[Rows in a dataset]

....

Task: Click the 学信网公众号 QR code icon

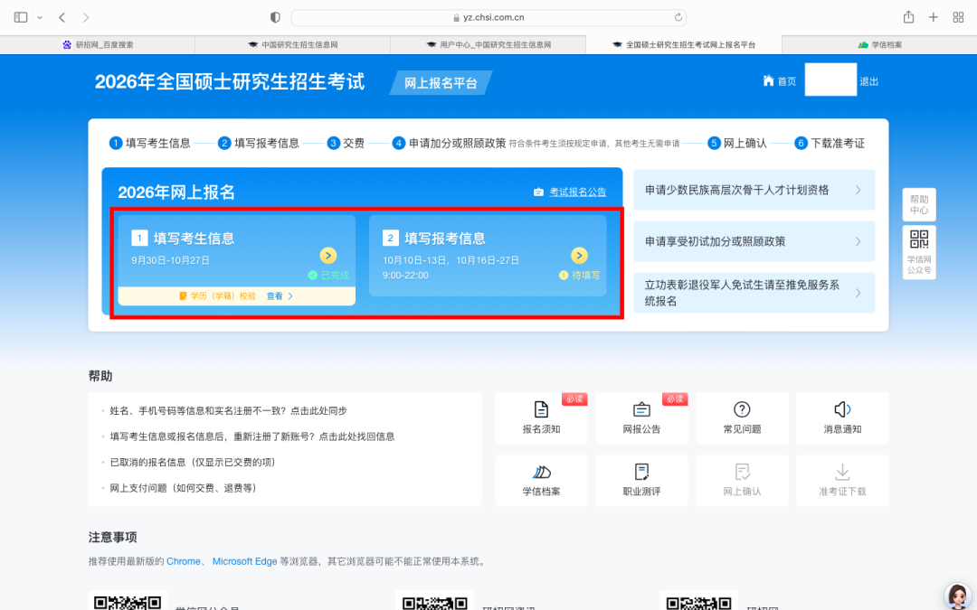Action: pyautogui.click(x=919, y=239)
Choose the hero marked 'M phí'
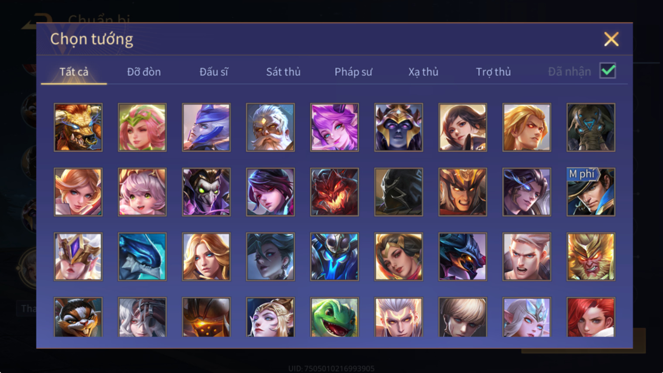Screen dimensions: 663x373 [591, 192]
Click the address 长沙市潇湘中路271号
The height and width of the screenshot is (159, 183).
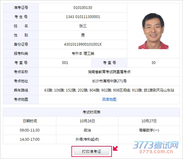click(109, 81)
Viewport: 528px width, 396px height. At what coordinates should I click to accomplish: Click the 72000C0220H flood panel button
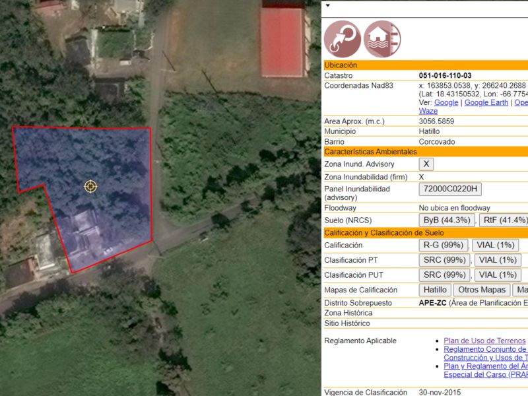pos(450,189)
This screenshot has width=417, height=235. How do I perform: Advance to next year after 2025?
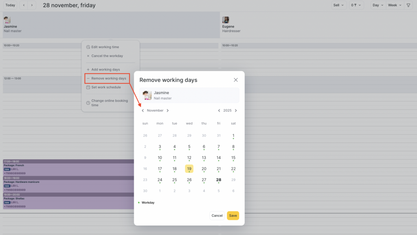pyautogui.click(x=236, y=110)
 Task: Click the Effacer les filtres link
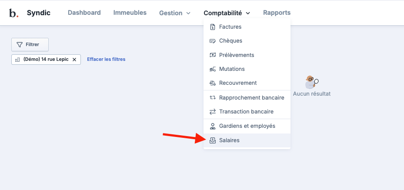point(106,59)
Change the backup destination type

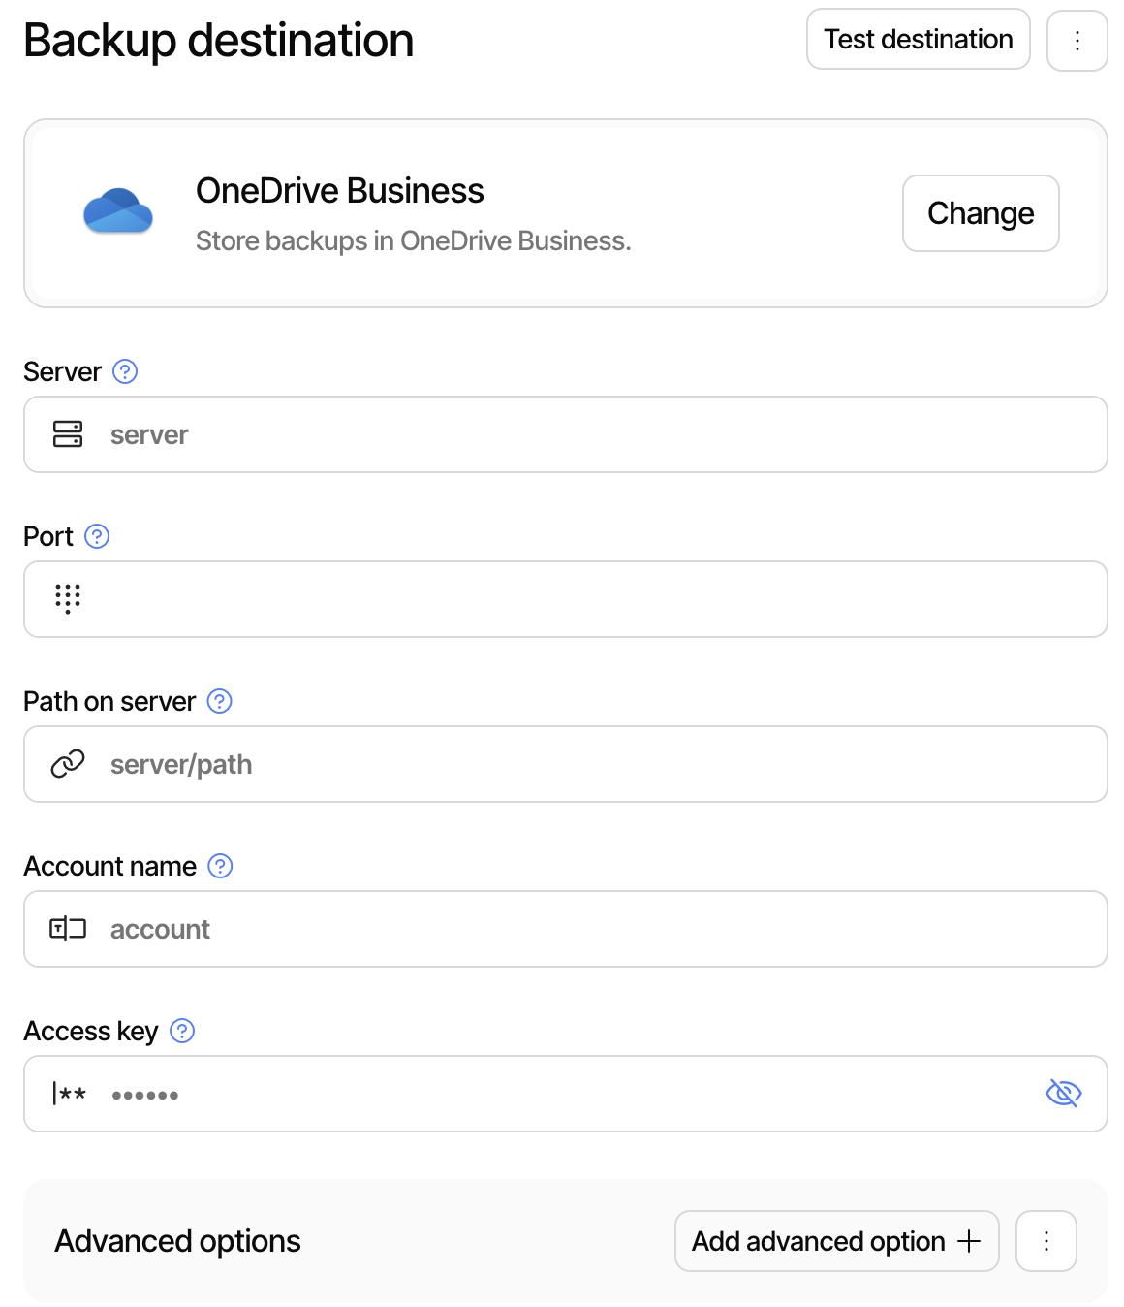(980, 213)
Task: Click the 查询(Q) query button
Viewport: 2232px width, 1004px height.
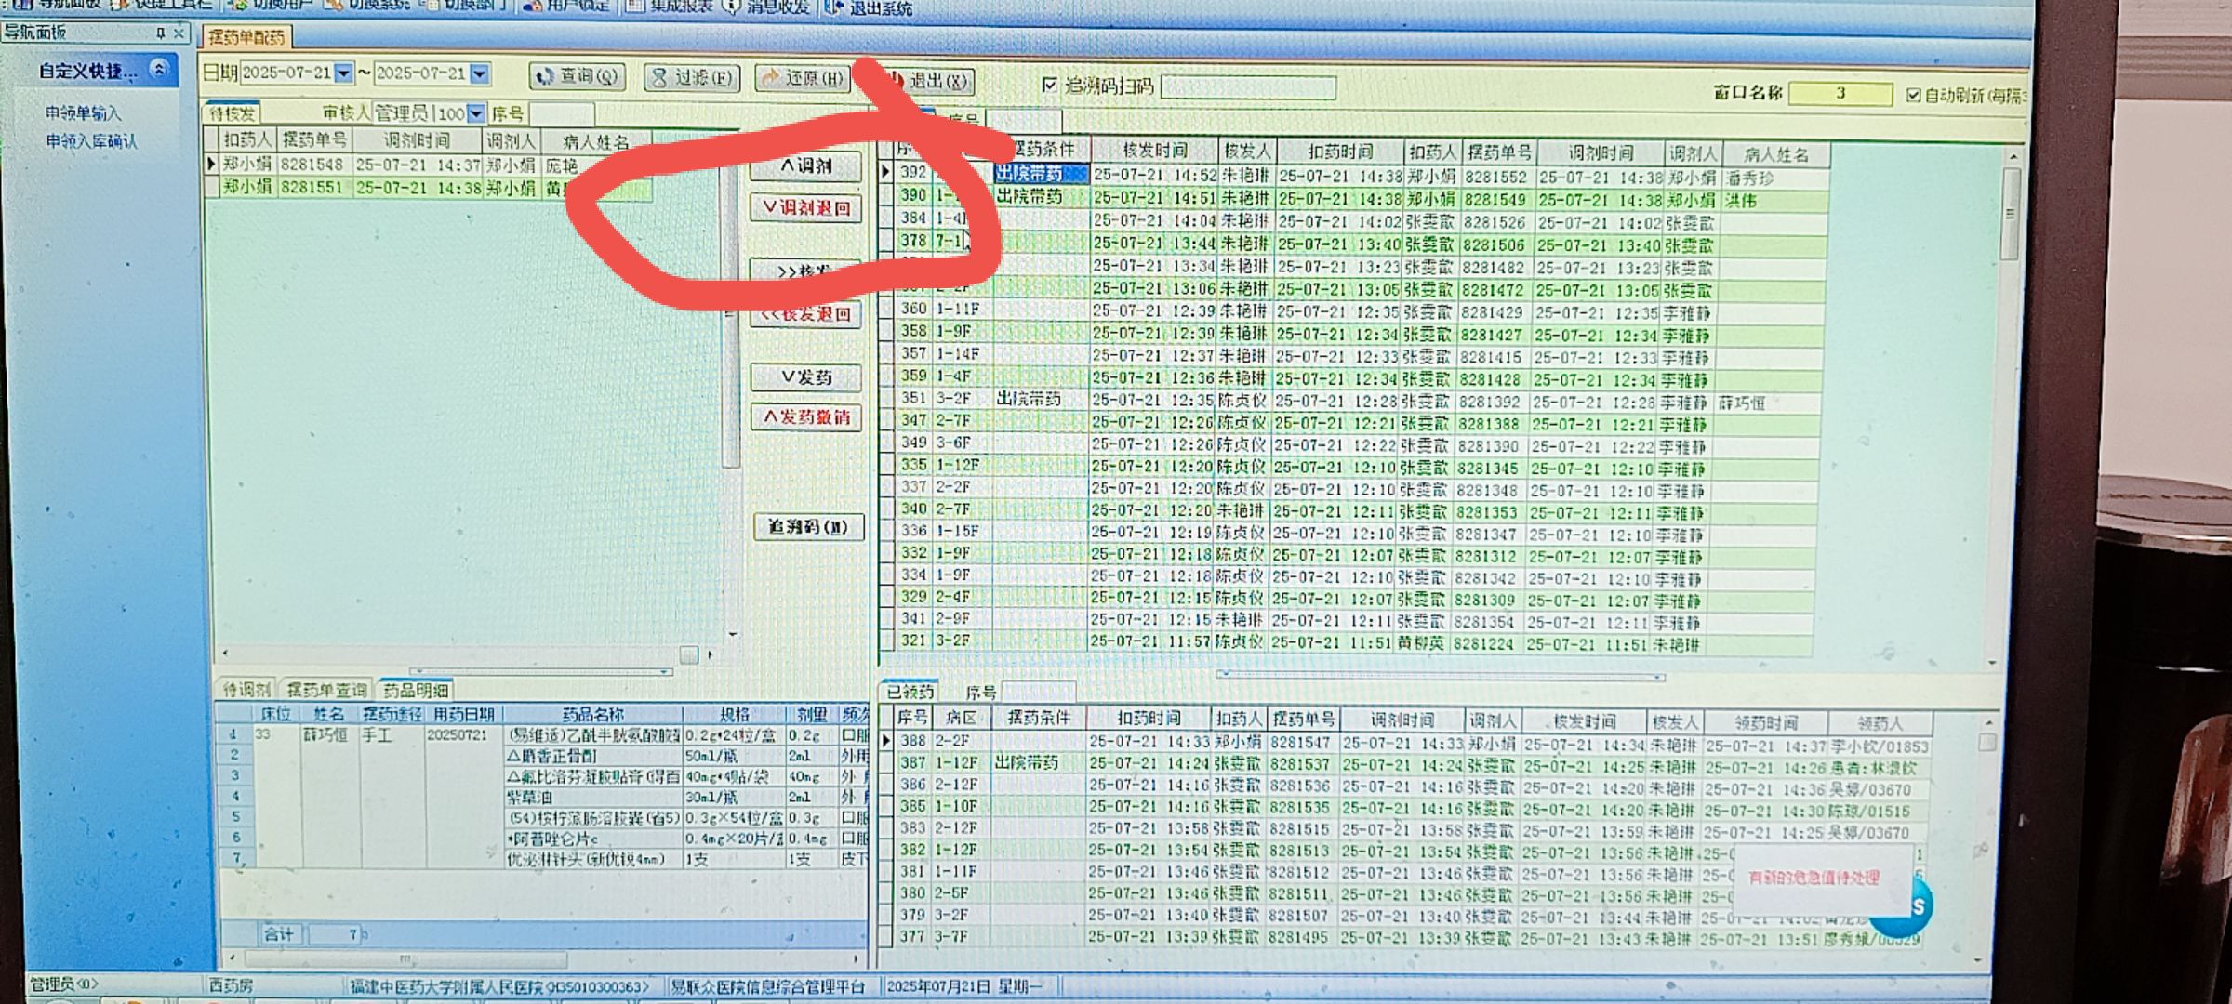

....

__Work to be completed__. Can you retype every one of the rows above word for word, leaving out the pictures?

__Exercise result__.
Task: Click the 学信网公众号 QR code icon

Action: pyautogui.click(x=919, y=239)
Choose the hero marked 'M phí'
Screen dimensions: 663x373 [591, 192]
Click the address 长沙市潇湘中路271号
The height and width of the screenshot is (159, 183).
click(109, 81)
Viewport: 528px width, 396px height. At what coordinates should I click to accomplish: Click the 72000C0220H flood panel button
pos(450,189)
This screenshot has width=417, height=235. How do I perform: Advance to next year after 2025?
pyautogui.click(x=236, y=110)
 Task: Click the Effacer les filtres link
point(106,59)
Change the backup destination type

(980, 213)
Task: Click the 查询(Q) query button
Viewport: 2232px width, 1004px height.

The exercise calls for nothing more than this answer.